EXCERPT TO READ:
━━━━━━━━━━━━━━━━━━━━━━━━━━━━━━

Saturday November 15, 2008 in |

Everybody loves The Wicker Man. The 1973 film, that is, and not the 2006 remake starring Nicolas Cage. From what I can gather, everyone hates that Wicker Man. But what exactly was wrong with it? Was it just another case of a bad remake of a classic film (just like with Psycho and Get Carter)? Is it really that bad? Against my better judgement, I recently spent an evening with the Cage Wicker Man.

According to its director Robin Hardy, the 1973 original was treated badly by its distributors. The film was edited fairly brutally and eventually released as a B-movie to support Don’t Look Now. Rumour has it that some of the deleted scenes were buried under the M4. The film drifted in obscurity for a while and then began to gain something of a cult following, receiving frequent tv showings, and eventually a director’s cut DVD release. Hardy can’t really say the film is ignored any more. It’s rightly cited as a classic and is possibly the only British film made in the 70s that continues to receive five star reviews in film guides and listing magazines. Its own star, Edward Woodward, is now always asked about the film in interviews and recently made a short documentary with the film critic Mark Kermode where they revisited the original locations. Christopher Lee, who also appeared in the film, says it is his best role and can’t stop talking about it.

Edward Woodward in the Wicker Man

“Oh God! Oh no!”

The Wicker Man sits awkwardly alongside the horror films being made in Britain at the time, and this is probably why it has endured so well. For the first half, it’s possible to be forgiven for thinking that this isn’t horror at all. Woodward plays a devoutly religious policeman who’s lured to a remote Scottish island to investigate the disappearance of a young girl. He finds a cut off yet seemingly self sufficient pagan society, laughing at his Lord and indulging in sexual ritual (some of it looks fun, especially when Britt Ekland gets her kit off, but Woodward’s having none of it). The Wicker Man stands up to repeated late night viewings, both for its careful build up to a dreadful ending and for its most unusual and wonderful soundtrack. It’s the role of a lifetime for Woodward and probably Lee as well.

━━━━━━━━━━━━━━━━━━━━━━━━━━━━━━

DATA SECTION:
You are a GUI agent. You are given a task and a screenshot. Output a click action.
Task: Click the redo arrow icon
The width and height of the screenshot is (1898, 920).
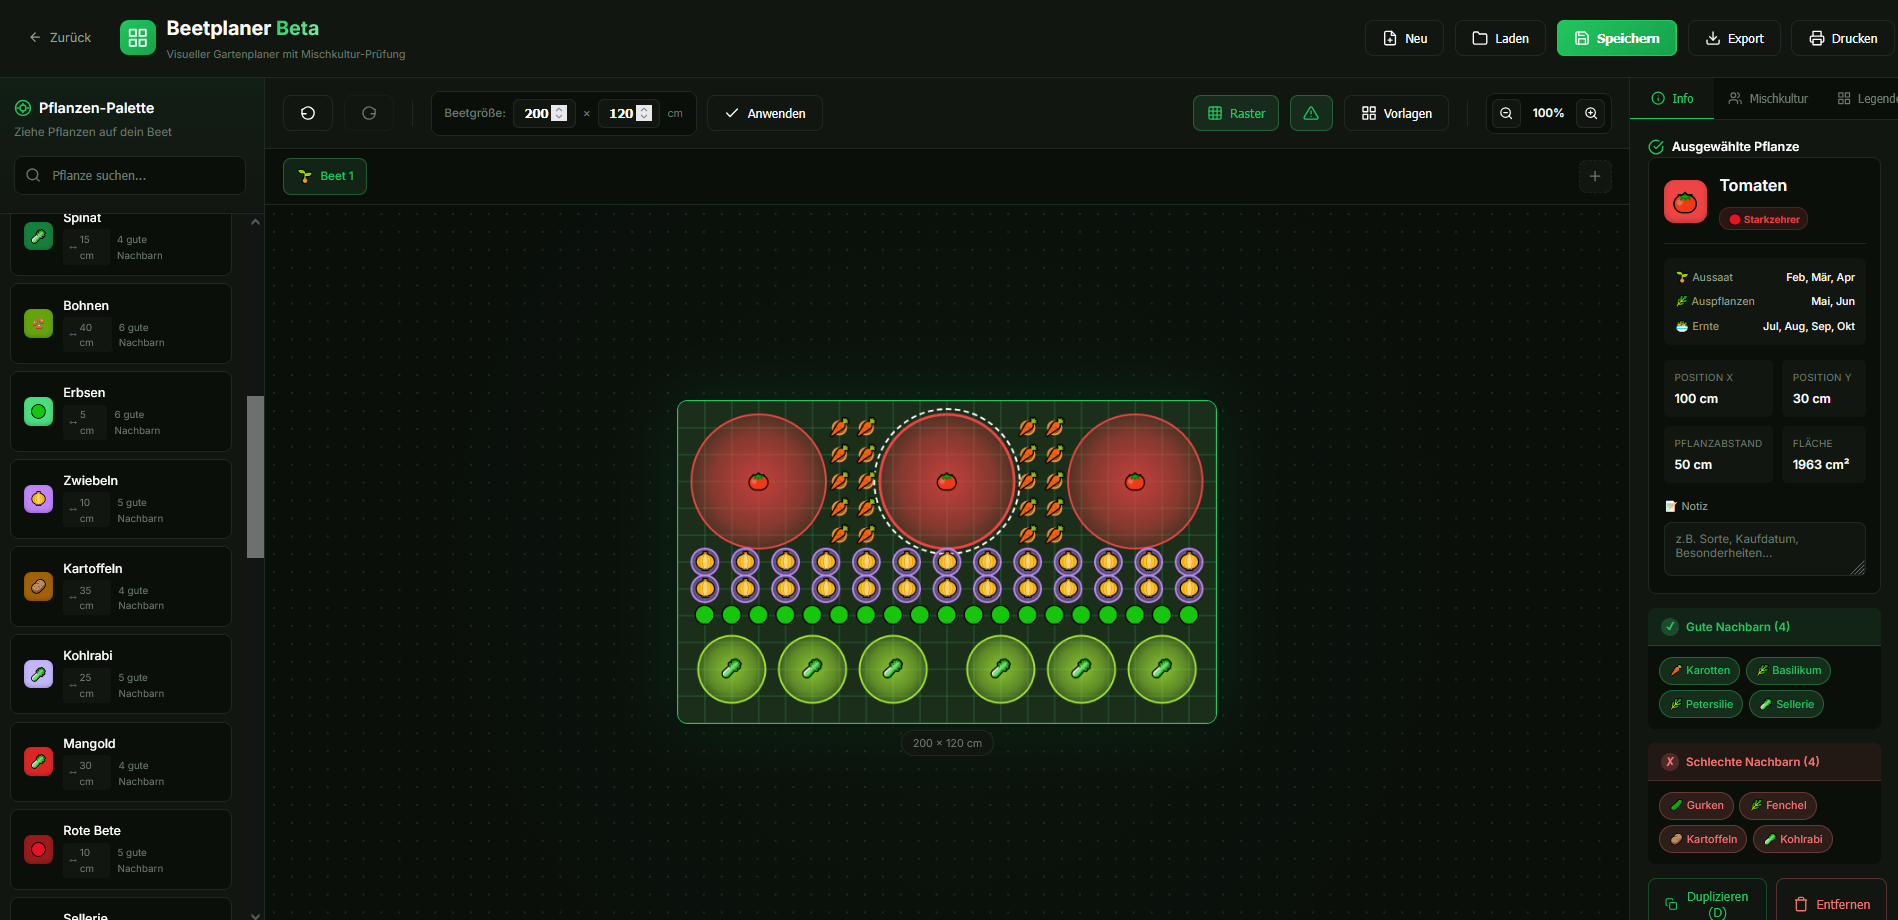(369, 113)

━━━━━━━━━━━━━━━━━━━━━━━━━━━━━━

WHAT YOU ARE ASKED TO DO: Return the full Wicker Man review word for word. Work from the Wicker Man review alone.

EXERCISE RESULT:
Saturday November 15, 2008 in |

Everybody loves The Wicker Man. The 1973 film, that is, and not the 2006 remake starring Nicolas Cage. From what I can gather, everyone hates that Wicker Man. But what exactly was wrong with it? Was it just another case of a bad remake of a classic film (just like with Psycho and Get Carter)? Is it really that bad? Against my better judgement, I recently spent an evening with the Cage Wicker Man.

According to its director Robin Hardy, the 1973 original was treated badly by its distributors. The film was edited fairly brutally and eventually released as a B-movie to support Don’t Look Now. Rumour has it that some of the deleted scenes were buried under the M4. The film drifted in obscurity for a while and then began to gain something of a cult following, receiving frequent tv showings, and eventually a director’s cut DVD release. Hardy can’t really say the film is ignored any more. It’s rightly cited as a classic and is possibly the only British film made in the 70s that continues to receive five star reviews in film guides and listing magazines. Its own star, Edward Woodward, is now always asked about the film in interviews and recently made a short documentary with the film critic Mark Kermode where they revisited the original locations. Christopher Lee, who also appeared in the film, says it is his best role and can’t stop talking about it.

Edward Woodward in the Wicker Man

“Oh God! Oh no!”

The Wicker Man sits awkwardly alongside the horror films being made in Britain at the time, and this is probably why it has endured so well. For the first half, it’s possible to be forgiven for thinking that this isn’t horror at all. Woodward plays a devoutly religious policeman who’s lured to a remote Scottish island to investigate the disappearance of a young girl. He finds a cut off yet seemingly self sufficient pagan society, laughing at his Lord and indulging in sexual ritual (some of it looks fun, especially when Britt Ekland gets her kit off, but Woodward’s having none of it). The Wicker Man stands up to repeated late night viewings, both for its careful build up to a dreadful ending and for its most unusual and wonderful soundtrack. It’s the role of a lifetime for Woodward and probably Lee as well.